Im Rückblick auf zwei
Monate Sommerzeit habe ich zig große und kleine Begebenheiten vor
Augen. Es ist ein feines Gewebe voller Bilder. Dies alles fließt in
der Rückschau dahin wie ein großer Strom. Ich kann überall
anhalten und mich an dies und das ranzoomen, an alles, was da in
meiner gelebten Zeit so kreuchte und fleuchte. Die Vergangenheit ist
ein weites Land hinter einem großen Tor, dem Jetzt-Tor.
Gehört
das alles mir? Gehört das alles zu mir? Macht mich meine
Vergangenheit aus? In wie viel Resonanz bin ich mit meiner
Vergangenheit? Wer bestimmt hier die Auswahl und das Maß der
Erinnerung? Bin ich das selbst oder gibt es da etwas, das mir die
Bilder und Szenen vorlegt? Wie viel Selbstbestimmung habe ich im
Umgang mit der Vergangenheit?
Na ja, ich
muss mir solche Fragen nicht stellen. Ich kann all das, was geschehen
ist, auch einfach geschehen sein lassen, sich in mir ausbreiten oder
wegbreiten lassen, mal hier etwas merken, mal dort etwas nicht
merken. Einfach fließen lassen, so wie es kommt. "Passt schon"
sagen zum Vergangenheitswirbel in mir.
Beim
Schreiben eines Posts, also jetzt, suche ich mir aus der riesigen
Vielfalt meiner Erlebnisse irgendetwas heraus, über das ich
schreiben will. Ich konzentriere mich und habe dann dieses oder jenes
im Blick, hole es heran, drehe und wende es, und lass meine Gedanken
drumrumlaufen. Und das, was dann da so läuft, tippe ich in die
Tastatur und es wird der neue Post.
Die
Geschehnisse des heutigen Tages: viel, sehr viel. Wie immer, jeder
Tag hat ja seine 24 Stunden, zwei Drittel davon bin ich wach und
ströme wach so in der Zeit dahin. Wo will ich anhalten – was
spricht mich in der Rückschau an? So an, dass ich es als Einstieg
für meine Zeilen nehmen kann?
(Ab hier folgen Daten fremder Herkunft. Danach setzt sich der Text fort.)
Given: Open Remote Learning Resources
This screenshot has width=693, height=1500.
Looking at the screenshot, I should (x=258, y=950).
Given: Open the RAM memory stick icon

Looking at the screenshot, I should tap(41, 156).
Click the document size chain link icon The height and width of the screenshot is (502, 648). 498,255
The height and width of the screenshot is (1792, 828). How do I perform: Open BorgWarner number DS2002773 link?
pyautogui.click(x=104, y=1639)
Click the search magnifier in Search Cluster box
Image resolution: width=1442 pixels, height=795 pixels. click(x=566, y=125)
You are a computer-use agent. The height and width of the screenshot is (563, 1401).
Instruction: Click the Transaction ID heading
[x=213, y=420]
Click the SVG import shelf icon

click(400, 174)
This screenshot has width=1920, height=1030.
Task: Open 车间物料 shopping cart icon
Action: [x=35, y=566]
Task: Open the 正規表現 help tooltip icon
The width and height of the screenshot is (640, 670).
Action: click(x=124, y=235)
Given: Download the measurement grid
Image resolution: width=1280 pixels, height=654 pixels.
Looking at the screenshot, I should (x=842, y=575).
So dass sich daraus ein Thema ergibt,
irgendwie mit Amicationsgedanken verspinnbar?
Von
den tausend Heutebildern will ich aber keins für ein Nachsinnen
nehmen. Ich sinne ja gern nach und ich sinne gut nach. Aber heute: da
lasse ich die Zeitbilder nur kommen und bespinne sie nicht. Aber ich
will bei einigen anhalten, sie zeigen, mitteilen, was mir meine
Lebenszeit heute so geboten hat:
* Die
Müslidose: alles fertiggemacht für den Tag, Apfel, Nüsse,
Vollkornflocken – sieht gut aus. * Die Baustelle im Weg auf der
Anfahrt zur Autobahn – halt einen Umweg fahren, nervt mich nicht. *
Geburtstagsgeschenke von einer Freundin bekommen zum Weitergeben an
drei Geburtstagskinder – ihr freudiger Blick auf die kommende
Freude der Beschenkten. * Heute Kinderbetreuen, zwei Stunden Anfahrt
– mach ich doch gern. *Als ich ankomme, sind die beiden Enkelkinder
dabei, Zimtschnecken zu backen – auch hier ist Freude, sie backen
ernsthaft und mit Freude. * Autofahrt in die Sonne zur Pizzeria mit
den beiden Kindern an Bord – ein schöner Nachmittag beginnt. * Sie
wollen auf einmal jetzt gar nichts essen, na gut, aber ich nehme
einen Salat – wie unkompliziert wir das hinbekommen. * Salatfuttern
auf dem umgefallenen Baumstamm – wir drei sind es zufrieden. *
Zack, zack, zack die 129 gezählten Stufen den Longinusturm hoch –
schaff ich doch! * Der Rundblick vom Turm auf das Abendsonnenland
ringsum – schon magisch. * „Richtig gezählt“ – vom
Turmwächter gibt’s eine Schleckerbelohnung. * „Lass das Auto die
Straße bergab rollen, mal sehen, wie weit wir kommen“ – die
Kinder schlagen ein Spiel vor, und ich spiele gern mit. * Auto
anhalten, ein Enkel malt mit einem weißen Stein den Haltepunkt des
ausgerollten Autos auf die Straße – so ein Nonsens, aber einfach
schön! * Auf der Rückfahrt einen Bauernschleichweg einschlagen –
noch etwas Nonsens, und wieder schön. * Die Katze kommt auf mich zu
– ich fühle mich geehrt.
Endlos, diese Bilder des
Tages. Sie lassen sich ja nicht vermeiden, wir leben in der Dimension
der Zeit. Aber all diese Dinge da draußen vor mir sind ja auch in
mir entstanden. Und in Resonanz zu all dem,
was sich in mir im Laufe der vielen Jahre meines Lebens verdichtet
hat. Dank und Willkommen Euch allen!